And just another thing, it is specifically designed for lead vocalists, so singers, if your backup vocalist want to use it, put the foot down, and can we get some B-roll of me stomping my foot? No? All right.

All right. Now I'm back. I've freed myself from the wireless Lav. I've got now wirelesses to hold me down. All I've got is this vocal mic here, and this N/D767a has another feature that Electro-Voice boasts about. It's the frequency response. It has just different range depending on how close you hold the mic to your vocals but it is a lead vocal mic, so I'll dust off the pipes here, revisit one of my favorite songs and just kind of show you the vocal effect here. A lot of singers you'll see on stage just sing right up to the mic, and that kind of muddies it up a little, and when you do that with the N/D767a, you're supposed to get an effect just kind of like a sweetening effect that's great on kind of lower sultrier vocals when you're not wailing out the notes. So let's try a verse like that because chorus is where you want to get really loud and get the oomph injected into your song so here's go nothing.

[J. IRVING-GILES SINGING A VERSE FROM "OUT OF MY HEAD" BY FASTBALL] "Sometimes I feel like I am drunk behind the wheel, the wheel of possibility wherever it may roll."

All right, and then about 24 inches away from the mic, let's see. That's a good eyeball there. If you're really wailing, you want to back off a little bit. It just captures that a bit more naturally so why don't we move over to the chorus.

[J. IRVING-GILES RECEIVING A PHONE CALL] What? I'm recording a video right now so. Wait. What do you want? Real quick. Okay. All right. Later.

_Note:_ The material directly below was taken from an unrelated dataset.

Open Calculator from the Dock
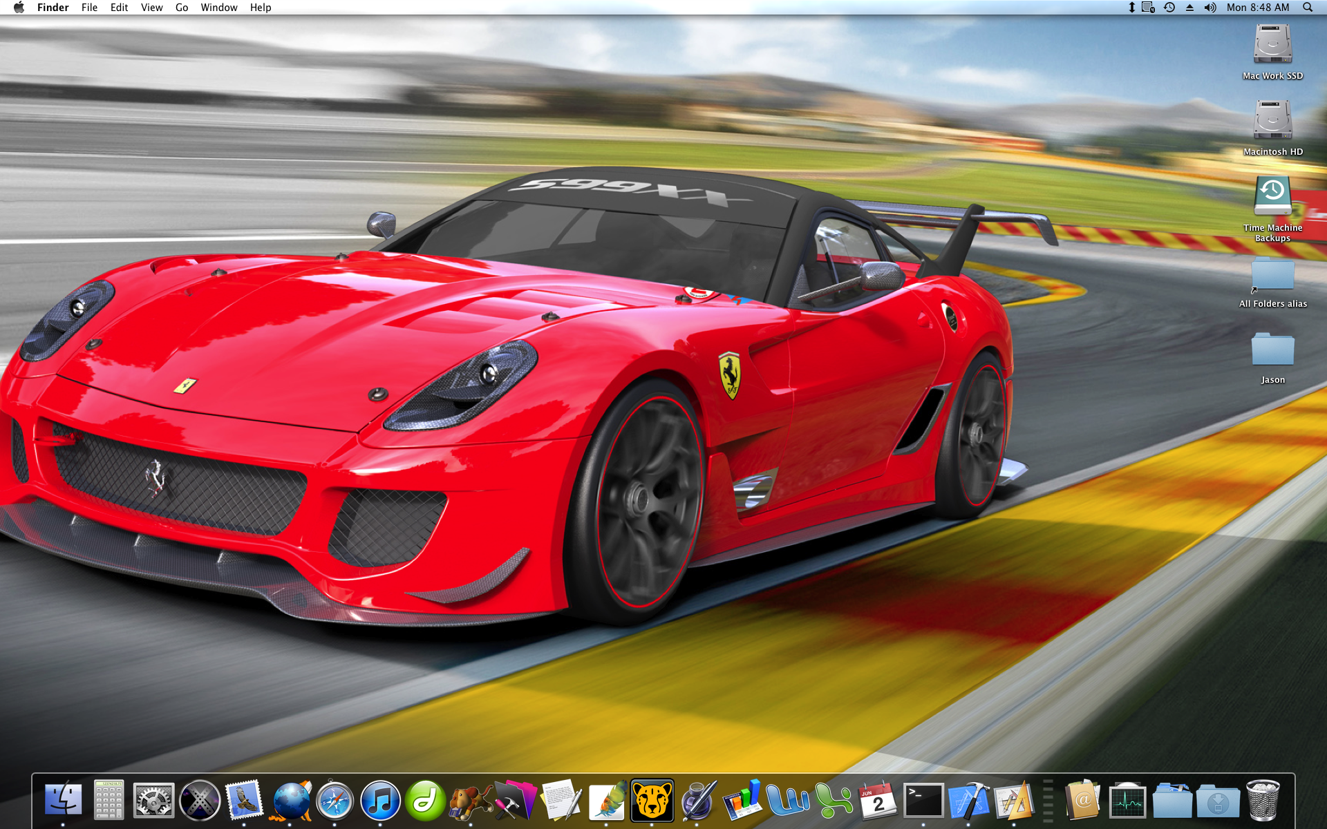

All right, and to show off the proximity effect here, I'm going to hold the microphone a little further away, scaled back, and do something that's more powerful, less soft and sultry and with a little more power to the voice there, and I'm going to do a different song.

[J. IRVING-GILES SINGING A VERSE FROM "WAR PIGS" BY BLACK SABBATH] "Generals gathered in their masses just like witches at black masses. Evil minds that plot destruction, sorcerers of death's construction."

All right, so that's the Electro-Voice N/D767a. I've been Owen O'Malley and this is Gearwire.Com.